Ciò nonostante e malgrado la loro condizione, alcuni osteopati italiani dimostrano oggi deontologia e competenza con conseguente gradimento e riscontro terapeutico, spesso documentato in ambito sanitario. Eloquenti al riguardo sono i dati statistici sulla diffusione della professione sul territorio. Né l’effetto placebo evocato dai detrattori, né la necessità di condiscendenza terapeutica dei pazienti appaiono ragioni di per sé sufficienti per giustificare il successo della terapia manuale osteopatica. Piuttosto, i riscontri favorevoli potrebbero essere dovuti al peculiare approccio olistico e a quell’umiltà che fin dalle origini ha connotato gli osteopati, inducendoli a verificare sempre l’efficacia delle proprie manualità, correggere i propri errori, riferirsi continuamente all’anatomia e alla fisiologia per comprendere in profondità e stimolare i meccanismi del corpo umano.
Compito non facile sarà quindi quello delle Autorità italiane nel selezionare non solo i titoli equipollenti ma anche le abilità acquisite dagli osteopati in anni di lavoro, le collaborazioni sanitarie, i riscontri positivi dei pazienti, gli studi e le pubblicazioni, implementando così le potenzialità dell’Osteopatia nel Sistema Sanitario, in ottica di prevenzione e cura interdisciplinare. Obiettivo arduo ma utile alla Salute degli italiani, specie se conseguito con coerenza, ottemperando cioè all’articolo della legge 3/2108 che prevede altresì corsi abilitanti per chi non disponesse di crediti formativi sufficienti.

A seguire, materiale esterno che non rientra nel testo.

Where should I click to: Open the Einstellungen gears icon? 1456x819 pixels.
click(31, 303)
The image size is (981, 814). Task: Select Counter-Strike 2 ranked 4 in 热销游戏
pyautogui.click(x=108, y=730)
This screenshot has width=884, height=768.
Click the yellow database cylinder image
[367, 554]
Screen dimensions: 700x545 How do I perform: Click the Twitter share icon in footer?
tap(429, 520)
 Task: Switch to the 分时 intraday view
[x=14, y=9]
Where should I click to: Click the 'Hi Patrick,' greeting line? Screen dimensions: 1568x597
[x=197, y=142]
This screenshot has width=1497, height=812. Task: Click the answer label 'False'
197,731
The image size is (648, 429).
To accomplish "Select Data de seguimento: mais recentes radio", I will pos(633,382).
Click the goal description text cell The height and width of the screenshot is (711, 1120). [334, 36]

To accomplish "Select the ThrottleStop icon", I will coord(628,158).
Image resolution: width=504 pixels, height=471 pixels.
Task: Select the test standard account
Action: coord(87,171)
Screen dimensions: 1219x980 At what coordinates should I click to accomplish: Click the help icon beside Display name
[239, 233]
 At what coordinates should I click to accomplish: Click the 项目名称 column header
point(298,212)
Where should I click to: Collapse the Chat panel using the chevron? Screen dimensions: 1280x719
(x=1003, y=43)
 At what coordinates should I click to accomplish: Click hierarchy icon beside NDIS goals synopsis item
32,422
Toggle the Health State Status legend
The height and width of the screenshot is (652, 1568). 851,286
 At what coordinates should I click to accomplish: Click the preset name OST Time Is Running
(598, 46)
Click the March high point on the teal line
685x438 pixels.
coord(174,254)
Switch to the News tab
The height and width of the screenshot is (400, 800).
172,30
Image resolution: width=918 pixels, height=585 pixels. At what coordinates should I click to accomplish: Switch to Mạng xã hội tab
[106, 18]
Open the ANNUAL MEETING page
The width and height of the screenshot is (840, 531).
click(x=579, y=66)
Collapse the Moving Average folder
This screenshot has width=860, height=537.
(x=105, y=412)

La nuova Associazione degli Osteopati Esclusivi (ADOE) è nata proprio allo scopo di favorire il completamento dell’iter legislativo per l’istituzione della nuova professione sanitaria dell’osteopata. Il suo obiettivo non è solo la rappresentanza dei professionisti in possesso di titoli di studio conseguiti al termine di studi legalmente autorizzati. Infatti, i soci fondatori con la loro iniziativa non hanno inteso emarginare i colleghi privi di simili requisiti. Al contrario, essi hanno scelto di battersi per il riconoscimento di più alto livello dell’Osteopatia italiana come presupposto per la dignità professionale di tutti quanti gli osteopati, per l’efficacia delle cure e per la gestione del rischio a vantaggio dei cittadini. Nello spirito e secondo il dettato della legge 3/2018, favorendo i processi di verifica e adeguamento delle competenze nei casi in cui queste non fossero immediatamente idonee a consentire l’abilitazione per l’esercizio.
Apprezzabili consapevolezze queste che potranno consentire all’Italia di celebrare col definitivo riconoscimento il futuro traguardo dei 150 anni di storia dell’Osteopatia.